[Items listed in a dataset]

++++++++

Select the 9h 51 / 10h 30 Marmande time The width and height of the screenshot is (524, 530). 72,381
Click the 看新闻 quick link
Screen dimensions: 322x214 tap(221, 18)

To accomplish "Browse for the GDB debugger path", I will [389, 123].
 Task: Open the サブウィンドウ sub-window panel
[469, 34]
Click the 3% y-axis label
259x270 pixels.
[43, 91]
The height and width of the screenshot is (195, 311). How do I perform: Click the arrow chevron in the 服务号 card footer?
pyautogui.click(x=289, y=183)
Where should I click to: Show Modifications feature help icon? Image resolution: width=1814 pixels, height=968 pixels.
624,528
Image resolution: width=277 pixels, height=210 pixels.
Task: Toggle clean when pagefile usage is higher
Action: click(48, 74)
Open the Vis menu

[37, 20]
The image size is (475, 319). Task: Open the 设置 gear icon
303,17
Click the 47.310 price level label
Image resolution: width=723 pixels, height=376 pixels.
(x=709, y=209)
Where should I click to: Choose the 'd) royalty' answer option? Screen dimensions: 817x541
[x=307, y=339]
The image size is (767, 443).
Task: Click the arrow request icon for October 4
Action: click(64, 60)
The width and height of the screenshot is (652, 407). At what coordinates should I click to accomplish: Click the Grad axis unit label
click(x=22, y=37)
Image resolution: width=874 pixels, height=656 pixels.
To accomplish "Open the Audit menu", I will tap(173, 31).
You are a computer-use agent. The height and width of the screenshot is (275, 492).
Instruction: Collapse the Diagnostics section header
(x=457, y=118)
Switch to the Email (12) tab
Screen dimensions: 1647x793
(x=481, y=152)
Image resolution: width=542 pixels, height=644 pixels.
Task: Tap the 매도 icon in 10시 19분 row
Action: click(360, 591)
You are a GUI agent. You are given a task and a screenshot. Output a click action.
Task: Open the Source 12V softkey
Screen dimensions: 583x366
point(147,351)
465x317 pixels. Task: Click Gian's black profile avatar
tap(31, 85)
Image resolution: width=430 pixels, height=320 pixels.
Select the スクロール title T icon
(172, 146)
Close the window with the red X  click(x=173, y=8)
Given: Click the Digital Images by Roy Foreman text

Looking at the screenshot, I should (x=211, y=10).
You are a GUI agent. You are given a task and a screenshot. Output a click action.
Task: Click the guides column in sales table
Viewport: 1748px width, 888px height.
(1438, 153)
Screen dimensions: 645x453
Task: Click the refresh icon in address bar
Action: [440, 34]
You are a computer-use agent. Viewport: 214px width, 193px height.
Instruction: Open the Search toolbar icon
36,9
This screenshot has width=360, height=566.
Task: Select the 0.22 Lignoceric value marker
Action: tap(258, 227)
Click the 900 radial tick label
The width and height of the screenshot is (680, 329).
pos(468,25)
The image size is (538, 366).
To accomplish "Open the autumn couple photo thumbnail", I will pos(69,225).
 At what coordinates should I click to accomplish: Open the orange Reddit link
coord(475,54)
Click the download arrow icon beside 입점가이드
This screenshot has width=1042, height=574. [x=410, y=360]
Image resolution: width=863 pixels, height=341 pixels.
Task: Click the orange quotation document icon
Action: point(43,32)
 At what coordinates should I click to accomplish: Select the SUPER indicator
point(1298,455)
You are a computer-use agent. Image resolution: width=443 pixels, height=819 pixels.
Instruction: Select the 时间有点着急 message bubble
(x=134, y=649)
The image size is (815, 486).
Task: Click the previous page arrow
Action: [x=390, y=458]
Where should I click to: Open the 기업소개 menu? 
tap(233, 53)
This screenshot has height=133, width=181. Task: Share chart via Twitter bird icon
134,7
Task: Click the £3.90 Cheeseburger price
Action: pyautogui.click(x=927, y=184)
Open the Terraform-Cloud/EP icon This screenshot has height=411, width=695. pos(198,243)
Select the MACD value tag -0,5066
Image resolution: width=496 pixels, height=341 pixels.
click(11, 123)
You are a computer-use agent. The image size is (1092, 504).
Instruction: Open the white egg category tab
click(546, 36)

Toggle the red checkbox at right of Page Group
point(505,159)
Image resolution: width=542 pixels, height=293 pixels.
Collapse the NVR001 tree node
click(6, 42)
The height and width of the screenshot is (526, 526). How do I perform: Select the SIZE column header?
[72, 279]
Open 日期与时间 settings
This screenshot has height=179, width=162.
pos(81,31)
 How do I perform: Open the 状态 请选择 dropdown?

++++++++

## EXERCISE DETAILS
Reproduce, character for character, only the lines of the preceding data that start at the line with "Image resolution: width=723" and end at the line with "You are a computer-use agent. The height", both included.

## TASK RESULT
Image resolution: width=723 pixels, height=376 pixels.
(x=709, y=209)
Where should I click to: Choose the 'd) royalty' answer option? Screen dimensions: 817x541
[x=307, y=339]
The image size is (767, 443).
Task: Click the arrow request icon for October 4
Action: click(64, 60)
The width and height of the screenshot is (652, 407). At what coordinates should I click to accomplish: Click the Grad axis unit label
click(x=22, y=37)
Image resolution: width=874 pixels, height=656 pixels.
To accomplish "Open the Audit menu", I will tap(173, 31).
You are a computer-use agent. The height and width of the screenshot is (275, 492).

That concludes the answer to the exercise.